Saturday, July 30, 2016

Pepper Adams on Regent, 1957

Despite the title of the only album Pepper Adams cut for Regent (a subsidiary of Savoy Records), 1957's The Cool Sound of Pepper Adams, the baritone saxophonist always favored a decidedly hard bop approach over the cool sounds of West Coast jazz. But no doubt the popularity of the so-called cool school at the time was what led the label to use that title. The disc is absolutely fantastic, comprised of four long tracks (none of them shorter than seven minutes) that offer ample room for lengthy solos by everyone involved, and the music flows freely and easily. Closely linked with the Detroit music scene of the 1940s and '50s, Adams was born in 1930 in Highland Park, MI, and went through a difficult childhood before finding his way in life through music. He played tenor sax and clarinet before settling on the baritone and eventually becoming an innovator on that instrument with a hard-driving style that set him apart from cooler practitioners such as Gerry Mulligan and Serge Chaloff. Throughout his long career, Adams recorded in countless different settings, from big bands to small groups, and alongside too many jazz legends to keep track of all of them. Some of his most satisfying collaborations include recordings with Thad Jones, Charles Mingus, Oliver Nelson, Ben Webster, John Coltrane, and Jimmy Knepper, though these are merely a few examples among several other that could be named.

The Cool Sound is one of Adams's earliest recorded efforts, yet this quintet session cut in November 1957 perfectly illustrates his direct, powerful approach to the baritone sax and shows how starkly different his style is from that of better-known contemporary Mulligan.
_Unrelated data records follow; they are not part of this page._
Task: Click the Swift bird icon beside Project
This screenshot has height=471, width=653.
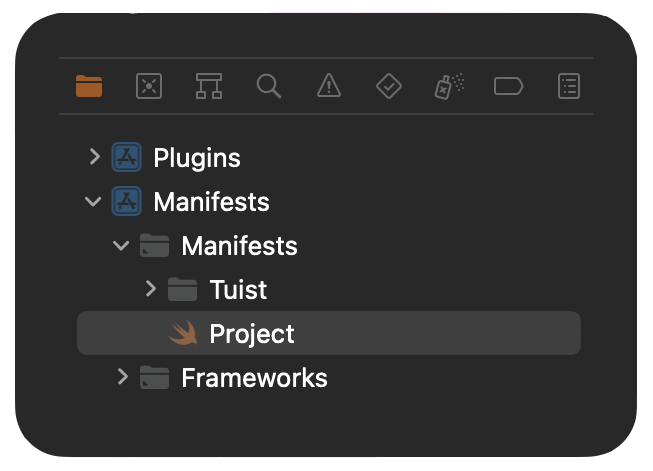Action: point(183,333)
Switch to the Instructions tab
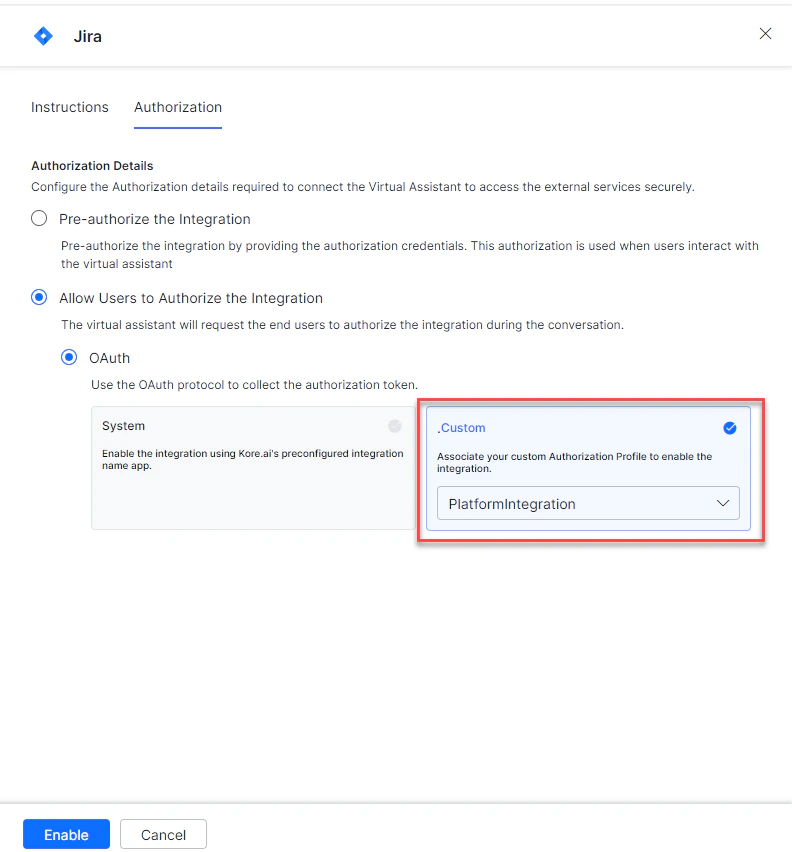This screenshot has height=852, width=792. 70,107
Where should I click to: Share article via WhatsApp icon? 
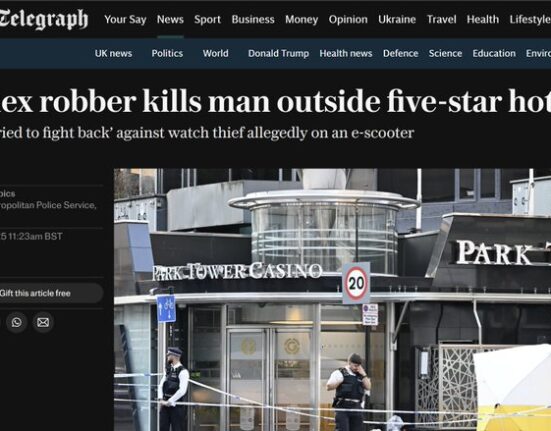(16, 322)
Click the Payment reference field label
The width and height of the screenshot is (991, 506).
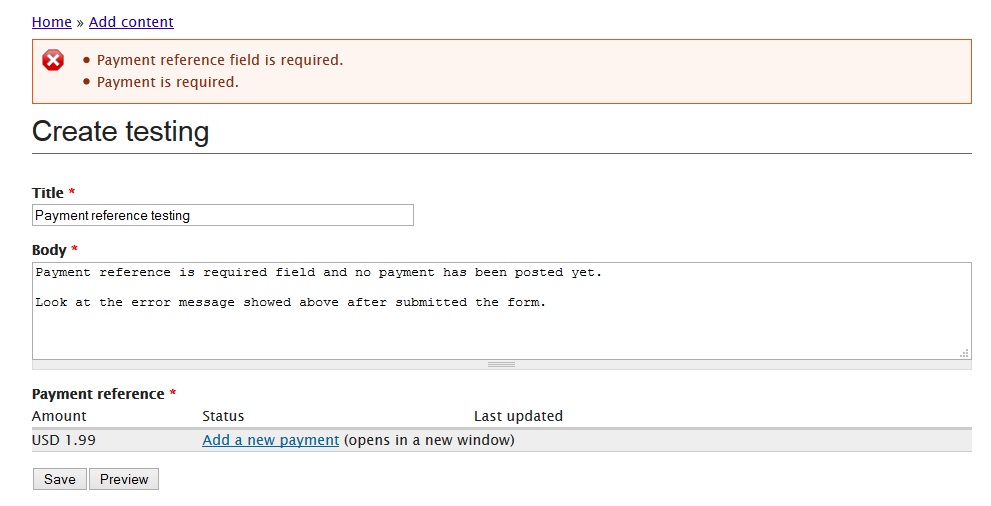click(x=98, y=394)
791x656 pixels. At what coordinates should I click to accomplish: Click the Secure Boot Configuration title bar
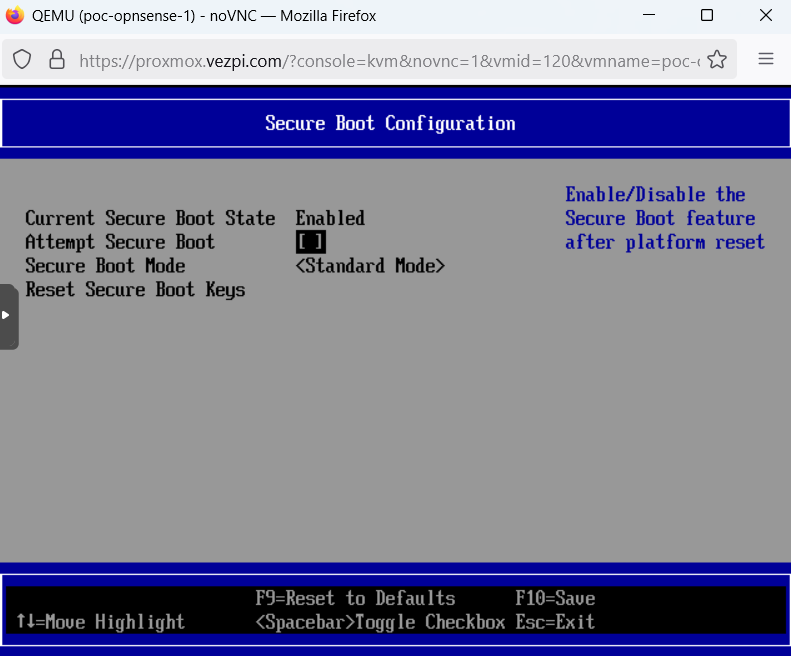(x=390, y=123)
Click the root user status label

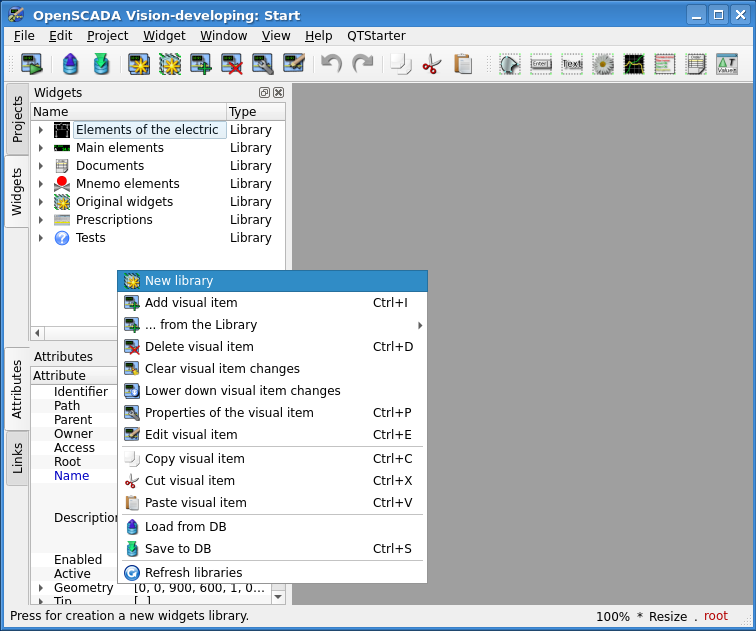pos(716,616)
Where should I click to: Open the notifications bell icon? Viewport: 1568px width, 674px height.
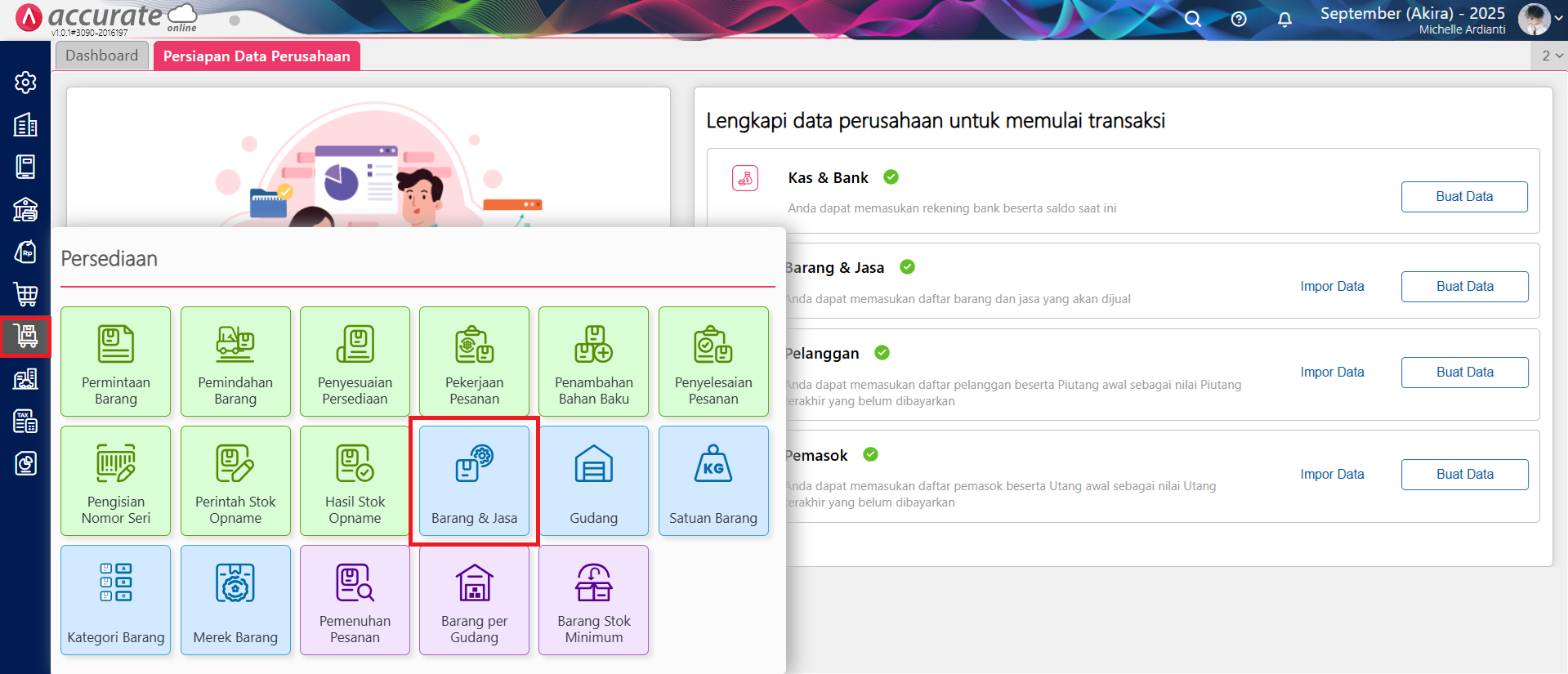pyautogui.click(x=1284, y=20)
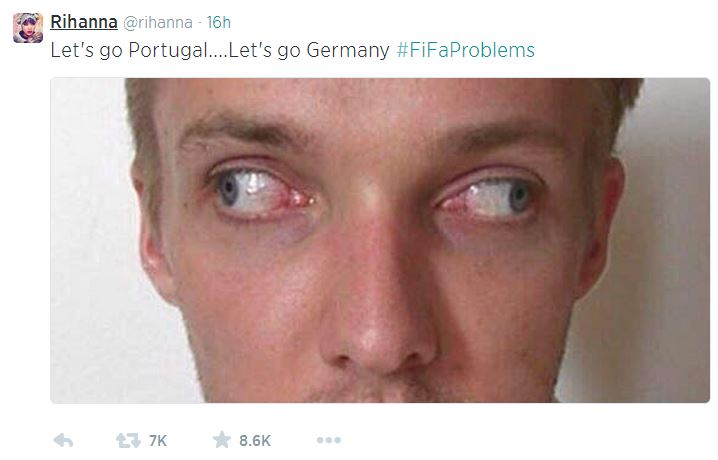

Accompanied by Hank Jones on piano, George Duvivier on bass, Elvin Jones on drums, and Bernard McKinney on euphonium, an instrument that is seldom used in a jazz context, Adams uses the four tunes as vehicles to prove that the baritone can be used in highly inventive ways in a bop context without necessarily having to take a trip out west. What's more, though the accent is on Adams's baritone, the generous length of the four tracks allows the rest of the band to shine as well, and McKinney's euphonium sounds surprisingly effective. As implied by its title, "Bloos, Blooze, Blues" is a blues-inflected melody that shows Adams is extremely comfortable playing in that idiom. The next two compositions (Barry Harris's "Seein' Red" and McKinney's "Like... What Is This?") pick up the pace somewhat and include lovely solos by all participants. Adams's own "Skippy" is a strong closer, based on an interesting melody introduced in unison by the baritone sax and the euphonium and then taken as an excuse for some colorful improvisation by Duvivier, Hank Jones (very restrained and elegant), Adams, and McKinney. The whole album is extremely enjoyable, one of those cases where the whole is indeed as satisfying as the sum of its parts. After a prolific career and some constant tireless touring throughout the United States, Europe, and other corners of the world, Pepper Adams died from lung cancer in New York City in 1986. His large recorded legacy is impressive to say the least and won't disappoint anyone who decides to dig deep into it—and this late-'50s outing isn't a bad place to start at all!